[Bazel CI] library tests are failing with Bazel@HEAD
CI: https://buildkite.com/bazel/bazel-at-head-plus-downstream/builds/3841#018f5b83-19fe-48b2-b301-77acb6e1c285
Platform: Ubuntu
Logs:
FAILED: //tests/library-empty:library-empty (Summary)
FAILED: //tests/library-with-static-cc-dep:library-with-static-cc-dep-dynamic (Summary)

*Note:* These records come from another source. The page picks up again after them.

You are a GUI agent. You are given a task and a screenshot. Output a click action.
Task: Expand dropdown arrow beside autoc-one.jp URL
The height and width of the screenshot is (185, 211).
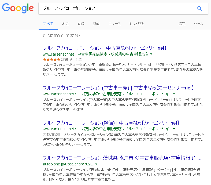click(x=96, y=164)
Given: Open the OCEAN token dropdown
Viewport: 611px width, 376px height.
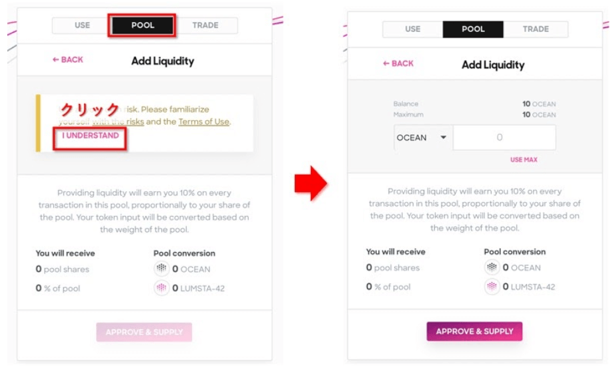Looking at the screenshot, I should (x=423, y=137).
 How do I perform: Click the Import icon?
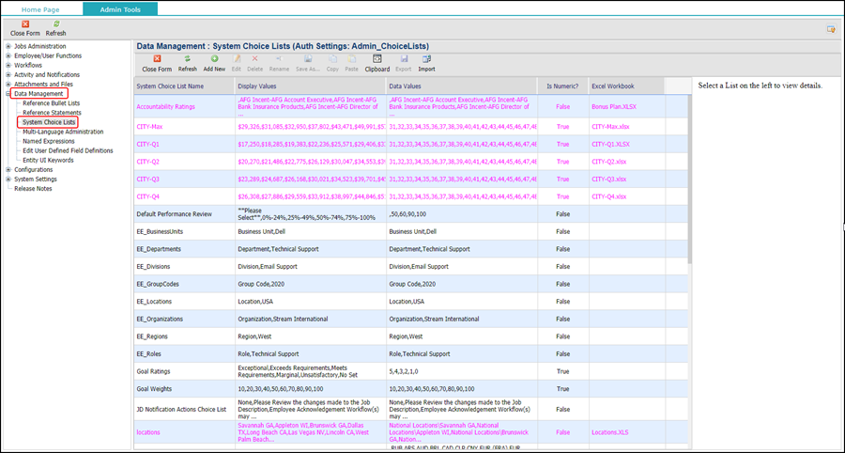(x=426, y=58)
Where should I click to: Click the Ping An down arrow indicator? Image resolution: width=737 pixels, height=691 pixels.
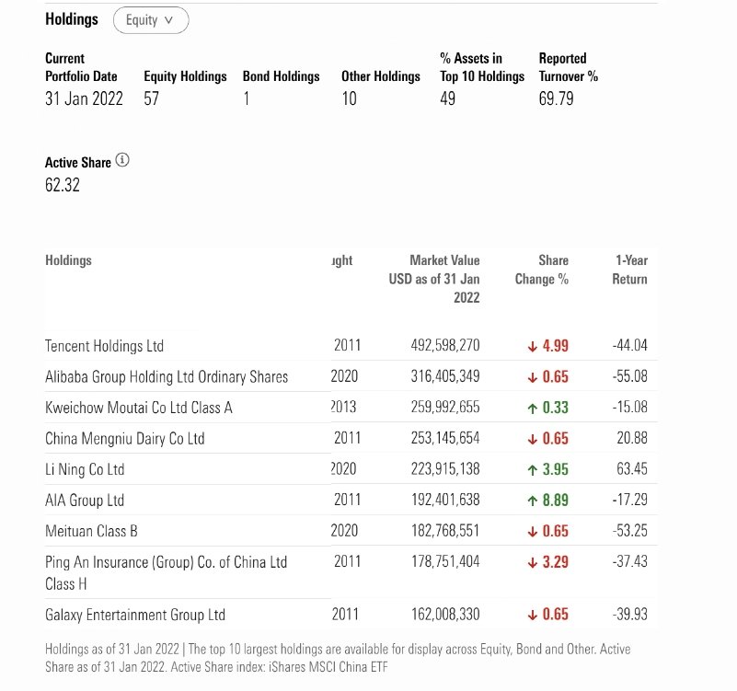pyautogui.click(x=532, y=563)
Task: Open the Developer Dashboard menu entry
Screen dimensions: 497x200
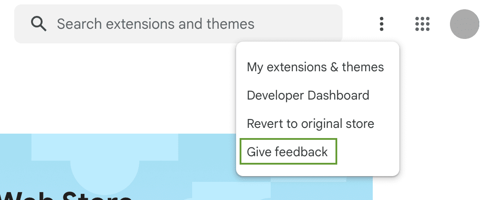Action: [x=308, y=95]
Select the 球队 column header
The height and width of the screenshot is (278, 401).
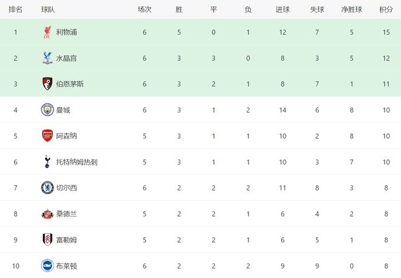(x=49, y=9)
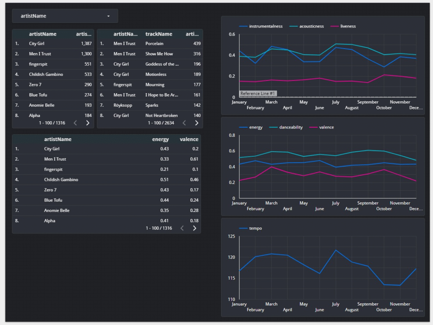
Task: Select the Porcelain track row
Action: point(154,44)
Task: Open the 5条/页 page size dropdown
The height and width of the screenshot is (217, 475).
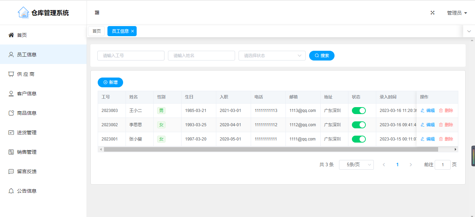Action: pyautogui.click(x=356, y=165)
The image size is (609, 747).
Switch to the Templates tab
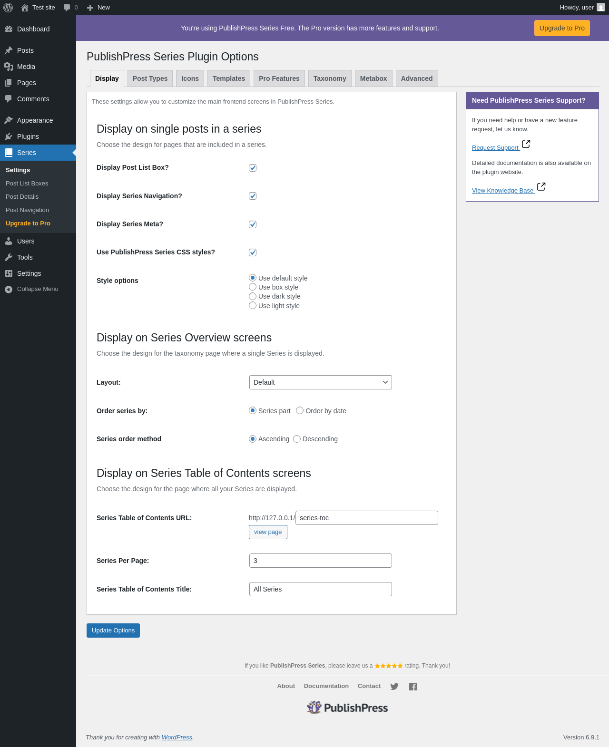229,78
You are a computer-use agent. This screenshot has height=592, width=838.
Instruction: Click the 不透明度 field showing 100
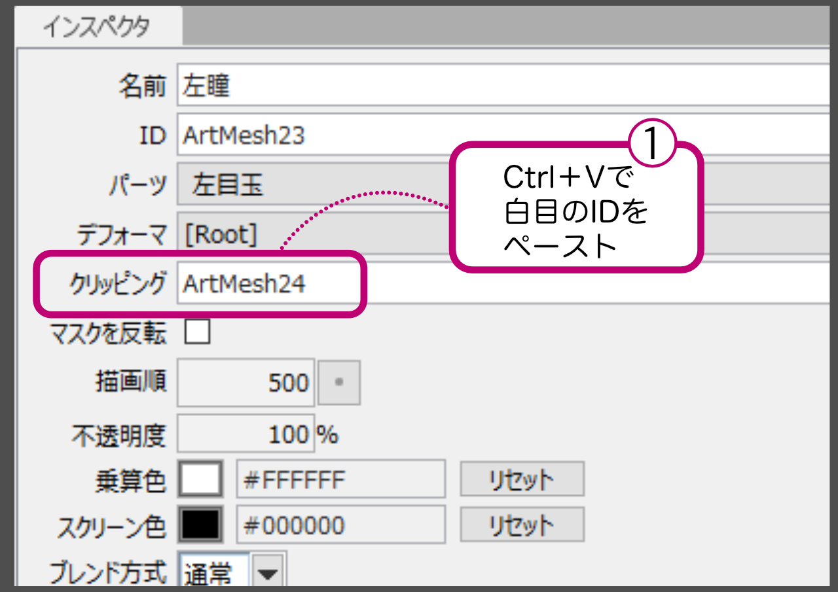point(246,434)
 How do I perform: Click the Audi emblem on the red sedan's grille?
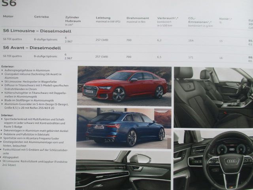click(x=90, y=89)
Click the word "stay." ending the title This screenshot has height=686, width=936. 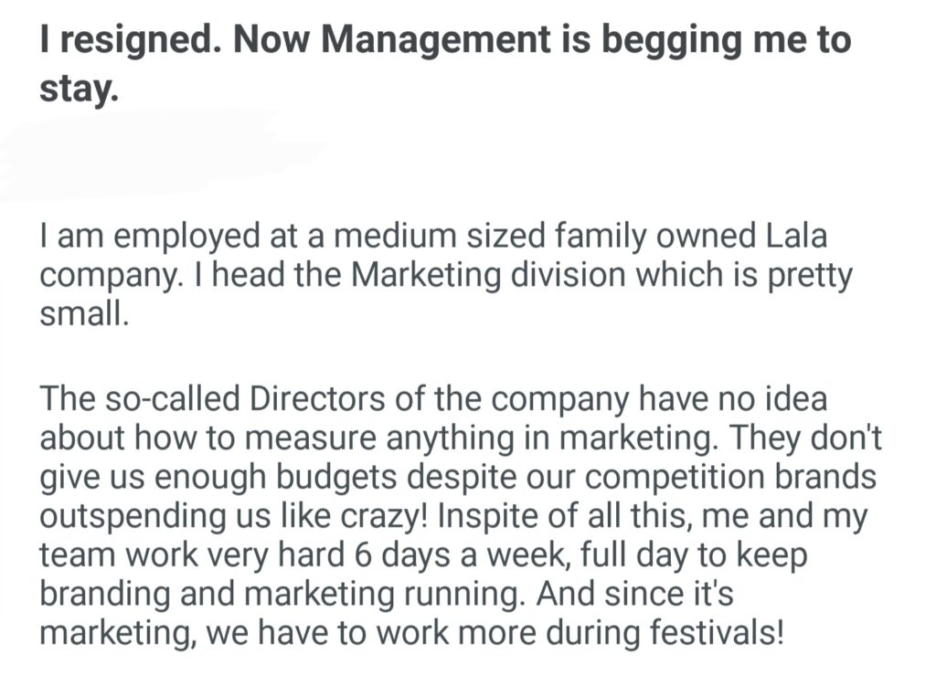pyautogui.click(x=80, y=91)
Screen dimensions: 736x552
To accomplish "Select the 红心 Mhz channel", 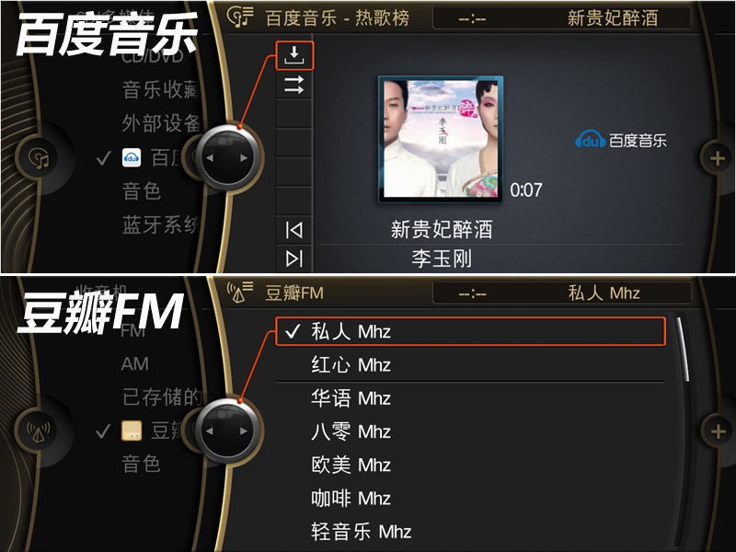I will 470,364.
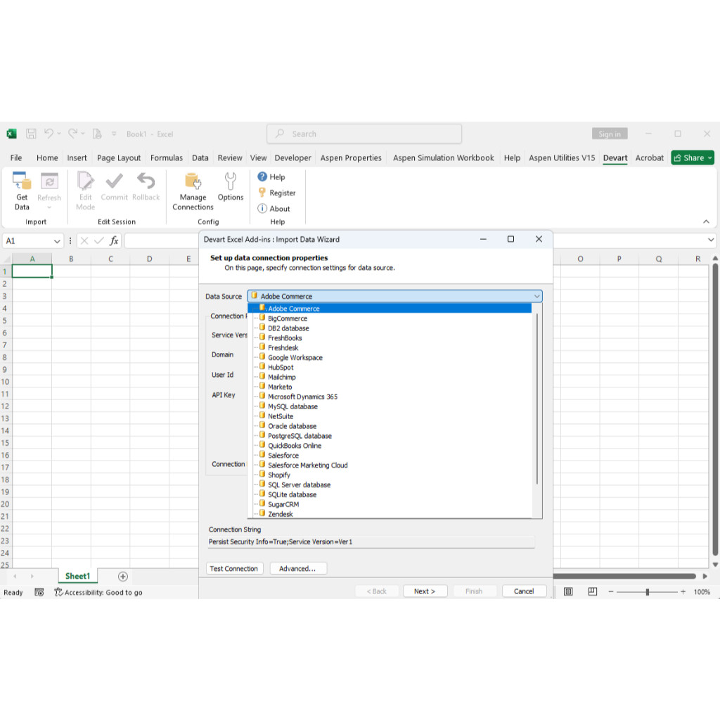
Task: Open the Devart Options icon
Action: [230, 181]
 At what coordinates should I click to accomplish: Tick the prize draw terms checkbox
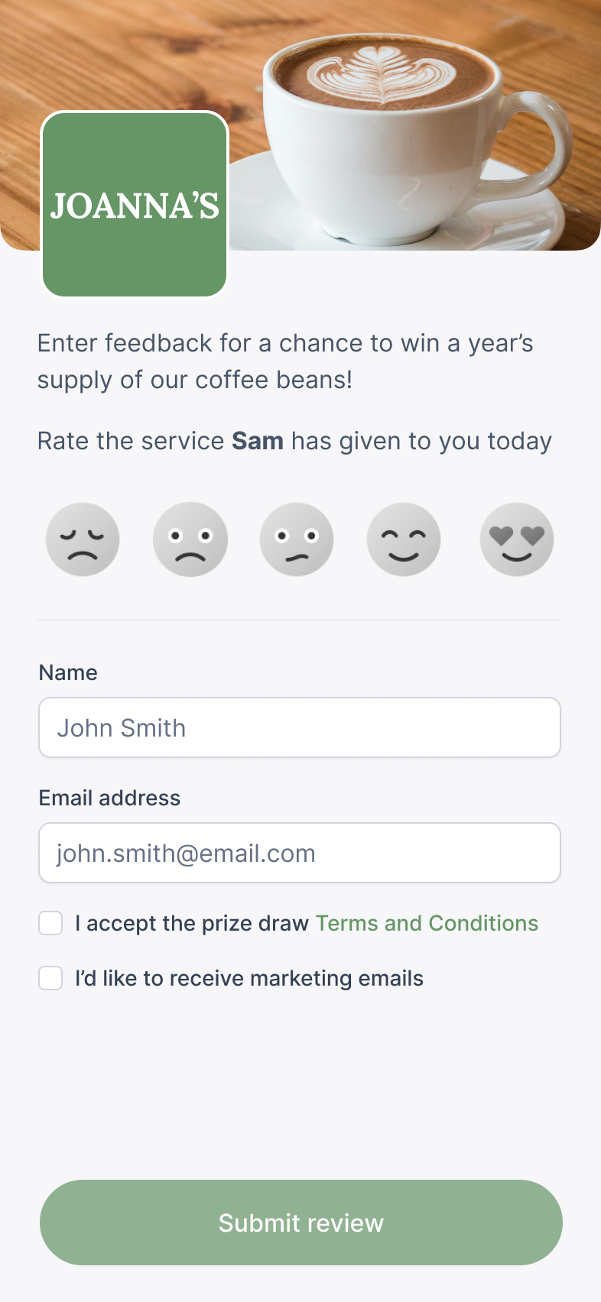(x=50, y=923)
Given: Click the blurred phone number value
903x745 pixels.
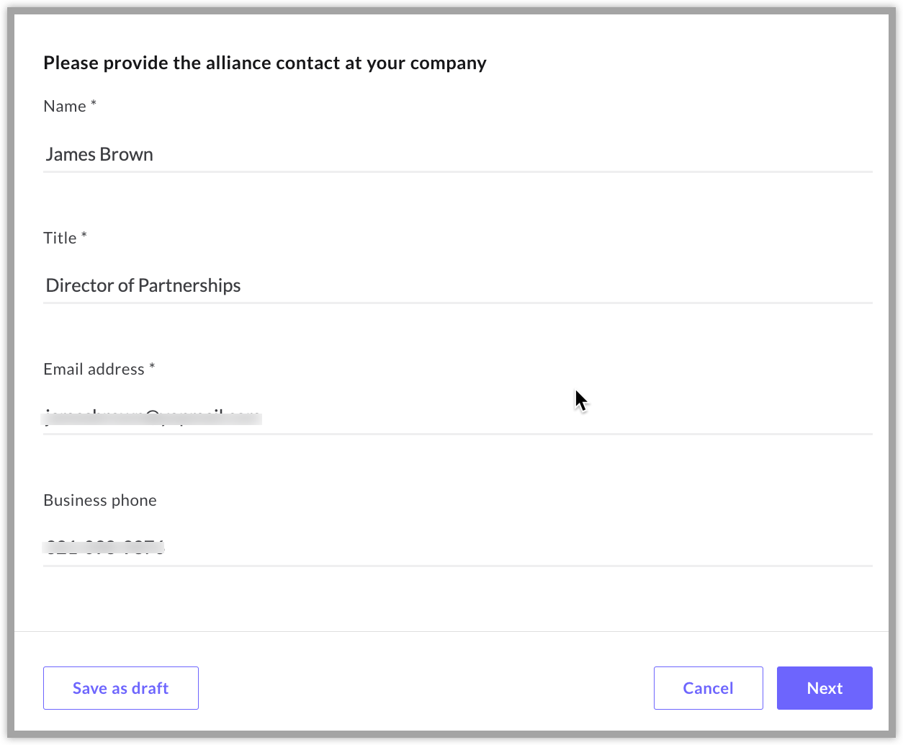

Culprit: https://github.com/bazelbuild/bazel/commit/2482322fedb463e0bbecd29c5e8e6d0f087ed884
CC Greenteam @mai93 @Wyverald
CC @aherrmann @mboes
The error message is a bit puzzling:
==================== Test output for //tests/indirect-link:indirect-link-dynamic:
/var/lib/buildkite-agent/.cache/bazel/_bazel_buildkite-agent/2aebe93b1a8f9ac29a2a4c83872246a4/sandbox/linux-sandbox/1928/execroot/rules_haskell_tests/bazel-out/k8-fastbuild/bin/tests/indirect-link/indirect-link-dynamic.runfiles/rules_haskell_tests/tests/indirect-link/indirect-link-dynamic: error while loading shared libraries: libHSrts-1.0.2_thr-ghc9.4.6.so: cannot open shared object file: No such file or directory
================================================================================
==================== Test output for //tests/indirect-link:indirect-link-dynamic:
/var/lib/buildkite-agent/.cache/bazel/_bazel_buildkite-agent/2aebe93b1a8f9ac29a2a4c83872246a4/sandbox/linux-sandbox/1939/execroot/rules_haskell_tests/bazel-out/k8-fastbuild/bin/tests/indirect-link/indirect-link-dynamic.runfiles/rules_haskell_tests/tests/indirect-link/indirect-link-dynamic: error while loading shared libraries: libHSrts-1.0.2_thr-ghc9.4.6.so: cannot open shared object file: No such file or directory
================================================================================
==================== Test output for //tests/indirect-link:indirect-link-dynamic:
/var/lib/buildkite-agent/.cache/bazel/_bazel_buildkite-agent/2aebe93b1a8f9ac29a2a4c83872246a4/sandbox/linux-sandbox/1955/execroot/rules_haskell_tests/bazel-out/k8-fastbuild/bin/tests/indirect-link/indirect-link-dynamic.runfiles/rules_haskell_tests/tests/indirect-link/indirect-link-dynamic: error while loading shared libraries: libHSrts-1.0.2_thr-ghc9.4.6.so: cannot open shared object file: No such file or directory
================================================================================
IIUC the effective change of https://github.com/bazelbuild/bazel/commit/2482322fedb463e0bbecd29c5e8e6d0f087ed884 is to turn
-lstdc++ -lm
...
-Wl,-no-as-needed -no-as-needed
into
-Wl,--push-state,-as-needed -lstdc++ -Wl,--pop-state
-Wl,--push-state,-as-needed -lm -Wl,--pop-state
...
-Wl,-no-as-needed
@avdv is this something you could look into?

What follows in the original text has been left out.